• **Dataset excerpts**
= = = = =
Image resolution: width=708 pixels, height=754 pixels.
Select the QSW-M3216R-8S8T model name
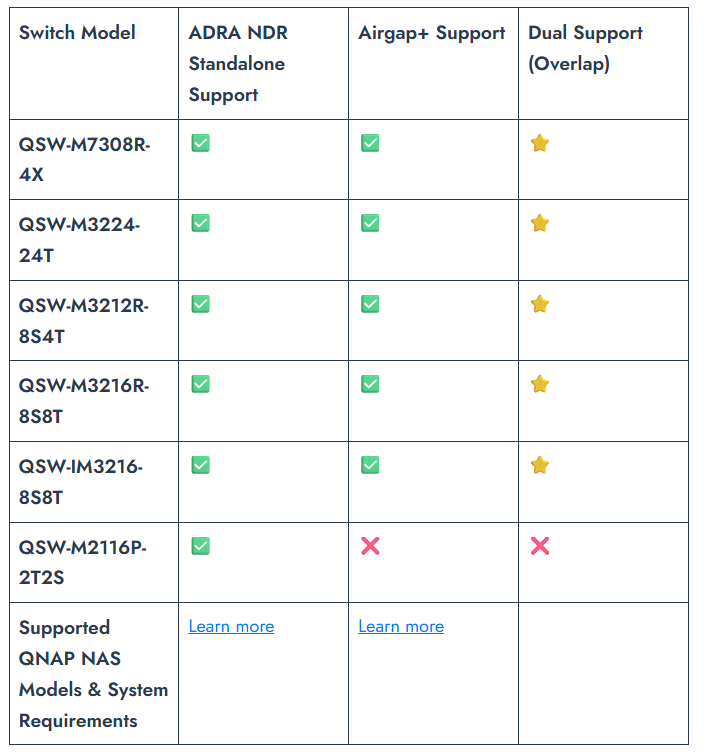click(x=84, y=401)
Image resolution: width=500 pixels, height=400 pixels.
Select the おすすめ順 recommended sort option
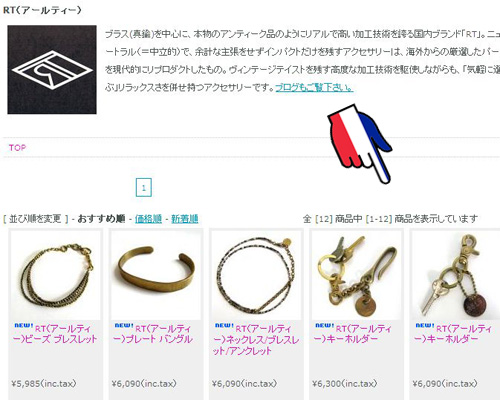pos(101,219)
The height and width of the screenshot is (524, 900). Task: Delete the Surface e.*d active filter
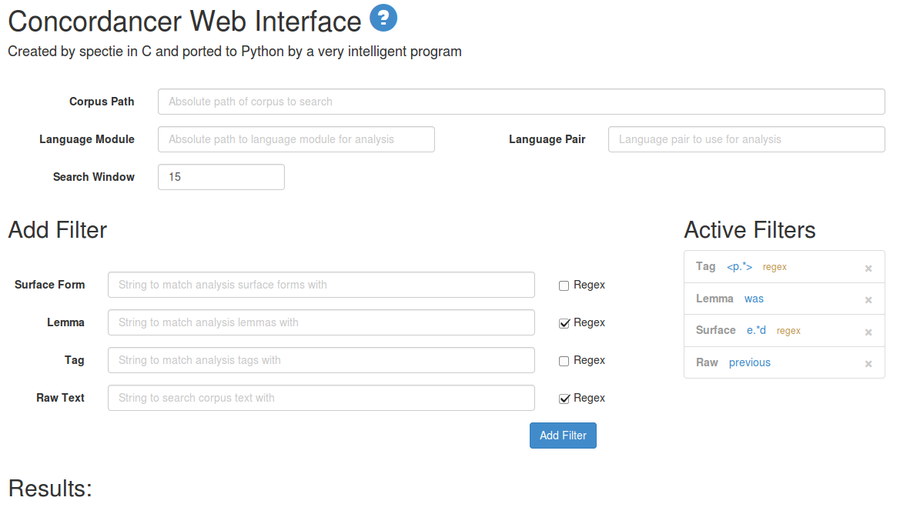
= = = = =
• **What you are asked to do**
Pull out all lines from the entries above that include the word "Image".

• **Exercise result**
Image resolution: width=708 pixels, height=754 pixels.
Image resolution: width=500 pixels, height=400 pixels.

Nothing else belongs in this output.